Your assignment:
The lines to repeat run from the one containing "The width and height of the screenshot is (750, 492)." through the last line of the records below; repeat them exactly and give nothing more.

Records to process:
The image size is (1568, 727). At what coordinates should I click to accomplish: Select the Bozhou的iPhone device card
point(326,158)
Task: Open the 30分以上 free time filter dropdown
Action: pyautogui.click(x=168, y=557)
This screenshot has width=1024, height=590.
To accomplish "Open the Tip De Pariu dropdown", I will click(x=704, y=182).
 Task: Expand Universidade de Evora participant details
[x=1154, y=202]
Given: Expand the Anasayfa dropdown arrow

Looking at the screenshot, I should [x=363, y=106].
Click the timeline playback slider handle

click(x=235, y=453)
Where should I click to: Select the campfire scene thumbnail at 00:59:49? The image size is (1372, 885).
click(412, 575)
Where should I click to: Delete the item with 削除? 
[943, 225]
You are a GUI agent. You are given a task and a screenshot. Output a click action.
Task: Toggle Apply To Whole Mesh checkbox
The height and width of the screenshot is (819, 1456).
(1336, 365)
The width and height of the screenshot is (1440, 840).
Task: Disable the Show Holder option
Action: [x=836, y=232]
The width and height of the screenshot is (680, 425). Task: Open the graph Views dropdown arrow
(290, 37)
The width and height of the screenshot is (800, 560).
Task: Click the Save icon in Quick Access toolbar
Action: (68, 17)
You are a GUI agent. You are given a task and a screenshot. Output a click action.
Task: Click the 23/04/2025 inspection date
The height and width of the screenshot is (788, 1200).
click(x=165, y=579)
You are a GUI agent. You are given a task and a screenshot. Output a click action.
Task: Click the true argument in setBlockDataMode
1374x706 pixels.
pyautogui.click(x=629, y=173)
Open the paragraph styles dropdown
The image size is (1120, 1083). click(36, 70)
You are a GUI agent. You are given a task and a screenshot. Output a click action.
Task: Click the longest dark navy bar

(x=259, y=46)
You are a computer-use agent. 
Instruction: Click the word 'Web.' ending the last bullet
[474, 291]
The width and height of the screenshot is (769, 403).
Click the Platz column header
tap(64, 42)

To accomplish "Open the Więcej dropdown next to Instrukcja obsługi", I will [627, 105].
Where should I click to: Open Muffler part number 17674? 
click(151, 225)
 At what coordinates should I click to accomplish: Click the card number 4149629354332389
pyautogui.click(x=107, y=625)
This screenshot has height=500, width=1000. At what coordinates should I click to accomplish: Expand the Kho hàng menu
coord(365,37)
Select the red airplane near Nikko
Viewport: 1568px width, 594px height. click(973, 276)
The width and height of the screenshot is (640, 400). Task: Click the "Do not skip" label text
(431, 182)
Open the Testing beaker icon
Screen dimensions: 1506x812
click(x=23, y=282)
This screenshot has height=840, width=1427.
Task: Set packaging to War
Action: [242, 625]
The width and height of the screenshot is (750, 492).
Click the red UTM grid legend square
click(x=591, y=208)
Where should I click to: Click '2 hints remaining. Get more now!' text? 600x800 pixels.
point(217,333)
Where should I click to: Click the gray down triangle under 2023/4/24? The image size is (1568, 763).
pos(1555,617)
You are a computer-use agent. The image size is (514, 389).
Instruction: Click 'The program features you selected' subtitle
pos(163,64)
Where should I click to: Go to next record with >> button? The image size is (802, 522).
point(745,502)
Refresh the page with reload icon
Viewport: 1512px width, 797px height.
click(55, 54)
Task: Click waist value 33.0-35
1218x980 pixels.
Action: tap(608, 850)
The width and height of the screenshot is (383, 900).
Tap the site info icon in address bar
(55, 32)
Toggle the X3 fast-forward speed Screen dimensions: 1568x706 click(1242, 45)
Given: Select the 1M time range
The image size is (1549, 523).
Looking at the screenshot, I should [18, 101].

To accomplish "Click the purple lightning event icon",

Response:
The width and height of the screenshot is (750, 492).
Click the red UTM grid legend square
click(x=591, y=208)
Where should I click to: Click '2 hints remaining. Get more now!' text? 600x800 pixels.
point(217,333)
Where should I click to: Click the gray down triangle under 2023/4/24? The image size is (1568, 763).
pos(1555,617)
You are a computer-use agent. The image size is (514, 389).
Instruction: Click 'The program features you selected' subtitle
pos(163,64)
Where should I click to: Go to next record with >> button? The image size is (802, 522).
point(745,502)
Refresh the page with reload icon
Viewport: 1512px width, 797px height.
click(55, 54)
Task: Click waist value 33.0-35
1218x980 pixels.
Action: tap(608, 850)
The width and height of the screenshot is (383, 900).
Tap the site info icon in address bar
(55, 32)
Toggle the X3 fast-forward speed Screen dimensions: 1568x706 click(1242, 45)
Given: Select the 1M time range
The image size is (1549, 523).
Looking at the screenshot, I should [18, 101].

To accomplish "Click the purple lightning event icon",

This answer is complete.